■ TASK INSTRUCTIONS
Every line of the records must be repeated exactly; pictures stay out.

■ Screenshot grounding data

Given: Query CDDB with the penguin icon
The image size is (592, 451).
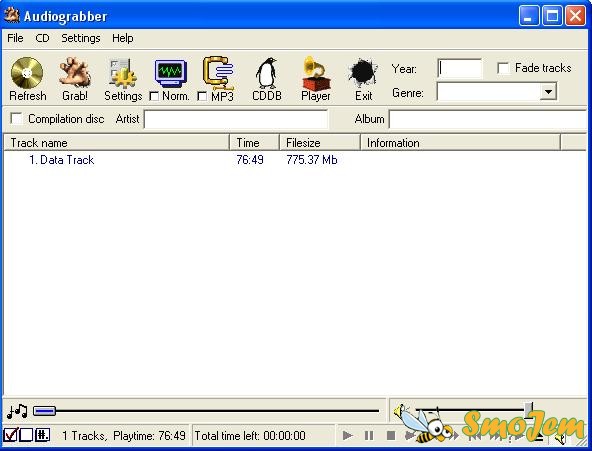Looking at the screenshot, I should 267,73.
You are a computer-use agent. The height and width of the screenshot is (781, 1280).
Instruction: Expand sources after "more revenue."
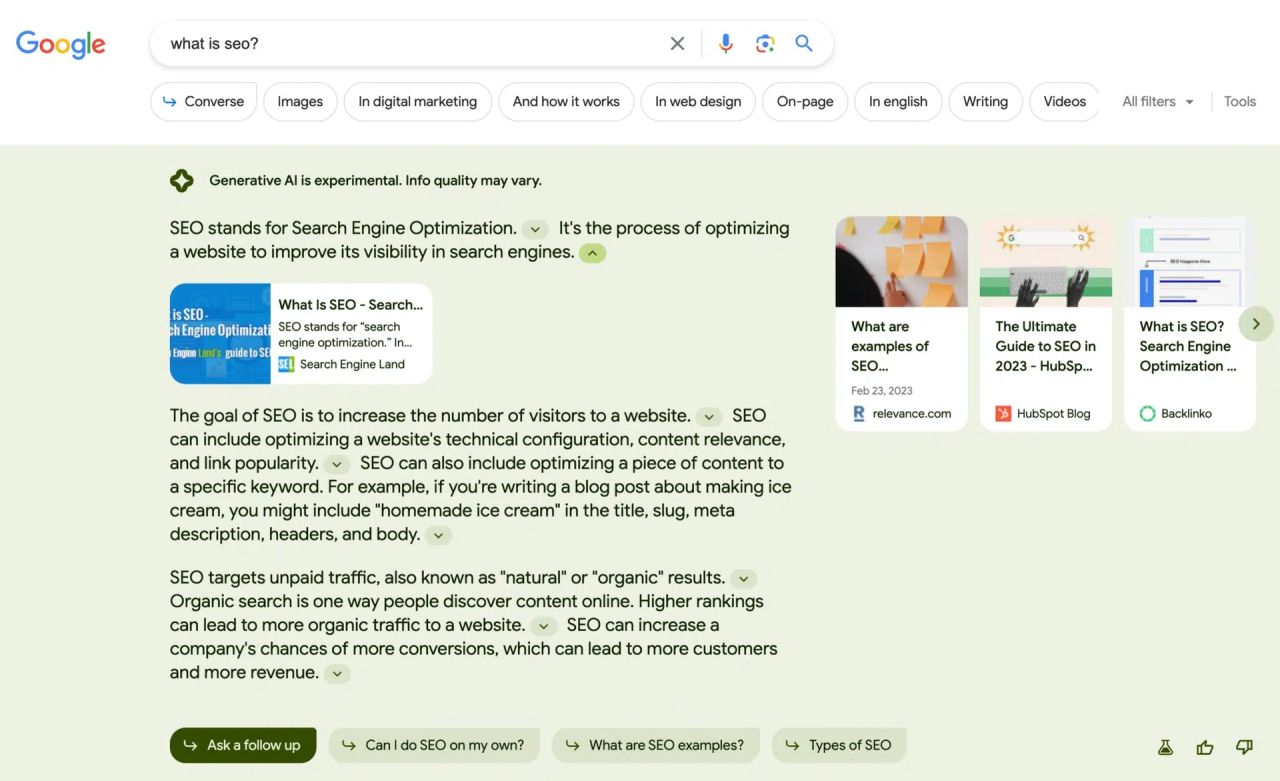point(337,674)
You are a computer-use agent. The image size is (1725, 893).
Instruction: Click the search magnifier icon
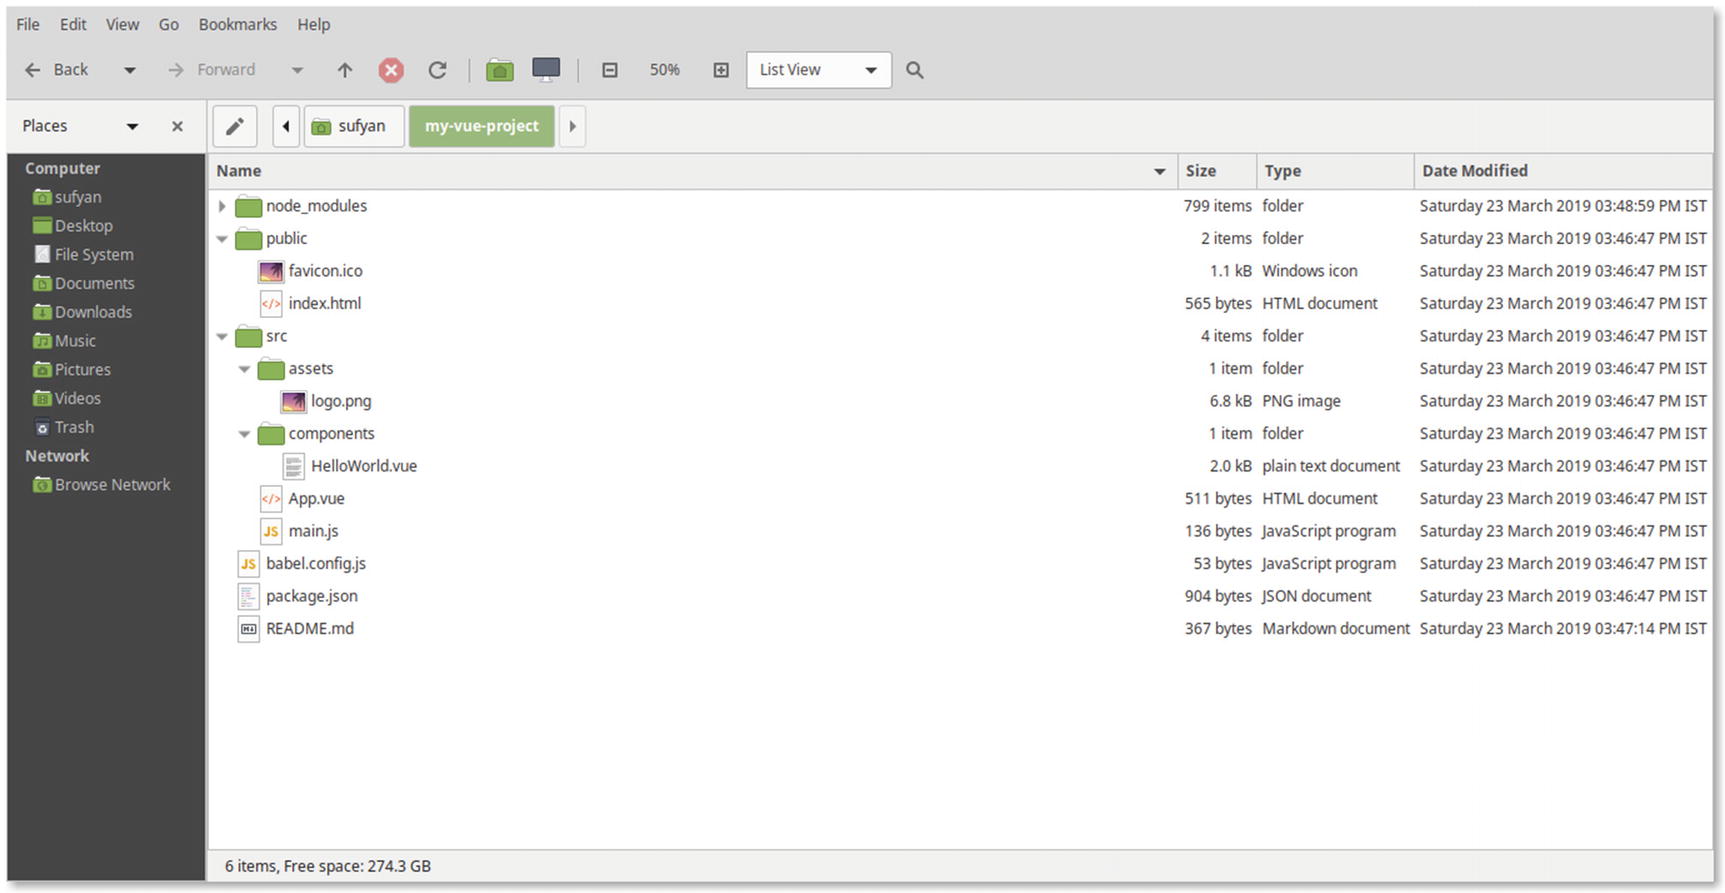[914, 70]
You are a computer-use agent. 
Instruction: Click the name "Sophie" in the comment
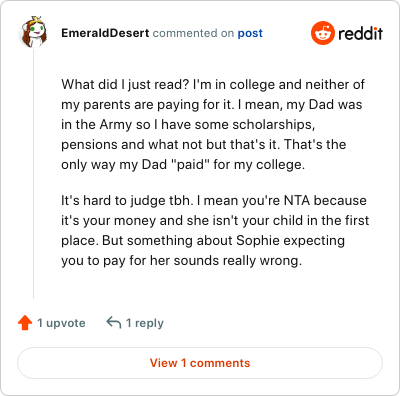click(x=258, y=240)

■ ANSWER FOR THIS EXERCISE
Given: Query CDDB with the penguin icon
The image size is (592, 451).
Looking at the screenshot, I should 267,73.
You are a computer-use agent. The height and width of the screenshot is (781, 1280).
Instruction: Expand sources after "more revenue."
point(337,674)
You are a computer-use agent. The image size is (1725, 893).
Instruction: Click the search magnifier icon
[914, 70]
You are a computer-use agent. 
Instruction: Click the name "Sophie" in the comment
click(x=258, y=240)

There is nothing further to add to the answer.